About this exercise:
I would like every record reproduced exactly, with the pictures left out.

Excerpted records:
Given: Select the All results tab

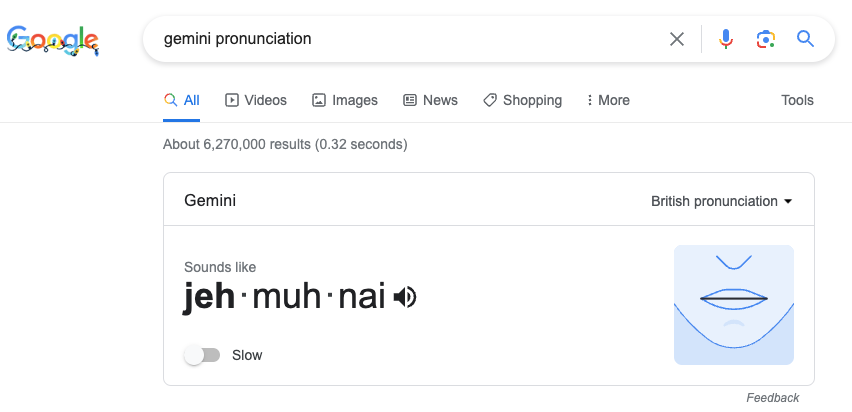Looking at the screenshot, I should click(x=182, y=100).
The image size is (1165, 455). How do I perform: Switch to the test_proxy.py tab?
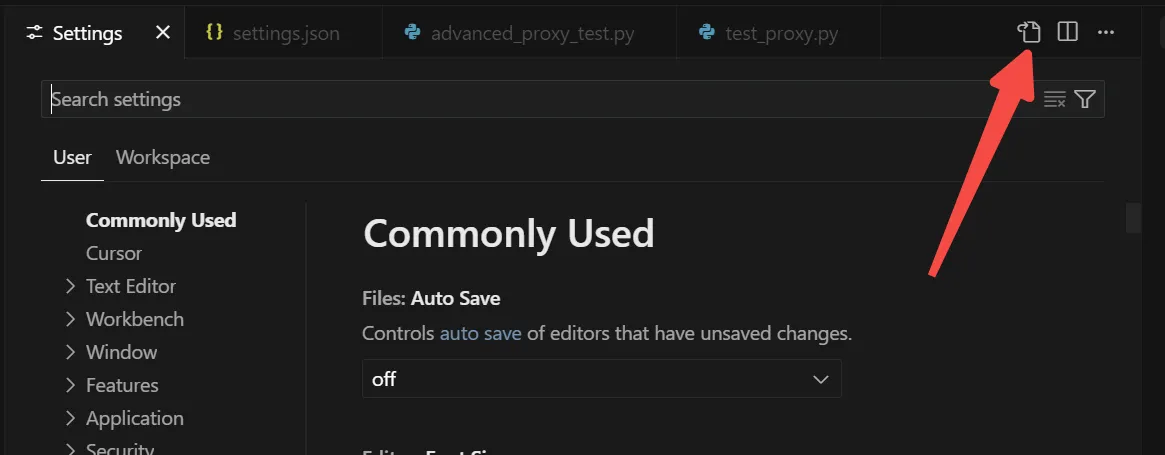click(x=779, y=33)
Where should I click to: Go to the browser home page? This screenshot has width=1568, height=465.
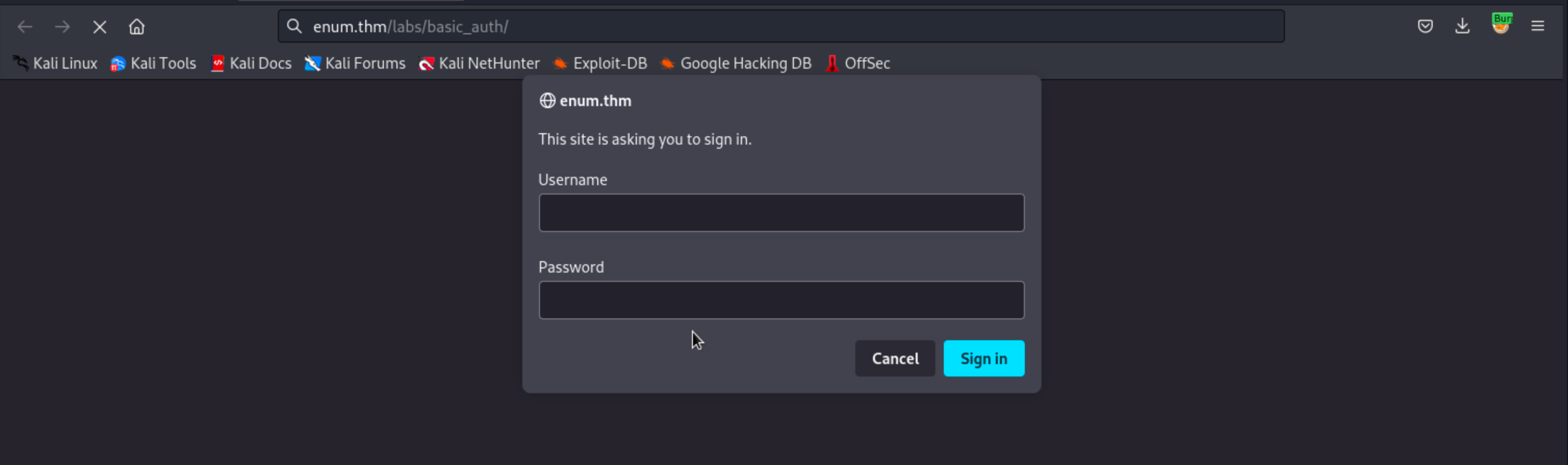point(137,27)
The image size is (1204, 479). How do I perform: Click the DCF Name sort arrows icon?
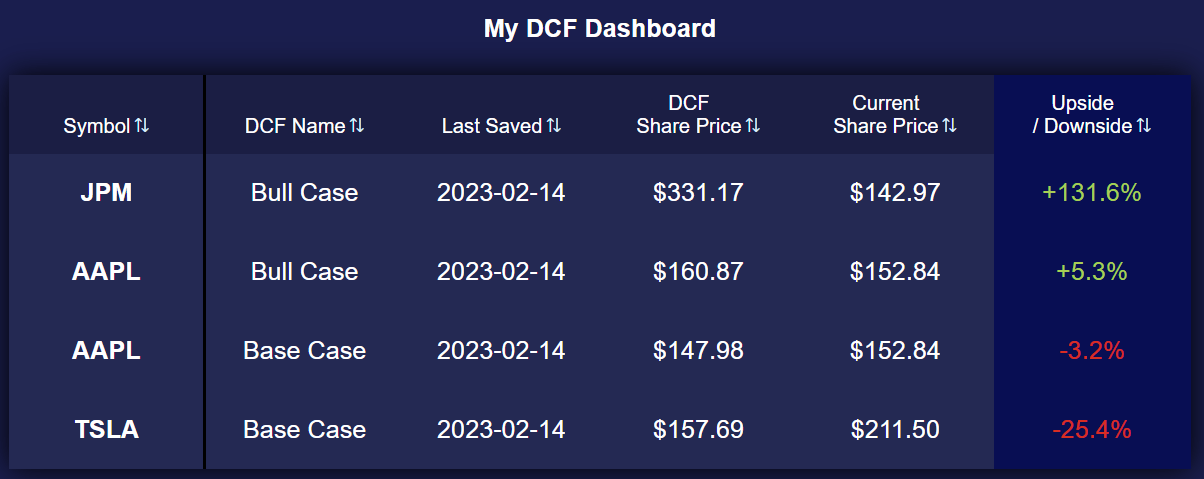pyautogui.click(x=357, y=126)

Response to this exercise:
Given: Select the All results tab

Looking at the screenshot, I should click(x=182, y=100).
The image size is (1165, 455). How do I perform: Switch to the test_proxy.py tab?
click(x=779, y=33)
Where should I click to: Go to the browser home page? This screenshot has width=1568, height=465.
point(137,27)
The image size is (1204, 479). How do I perform: Click the DCF Name sort arrows icon?
pyautogui.click(x=357, y=126)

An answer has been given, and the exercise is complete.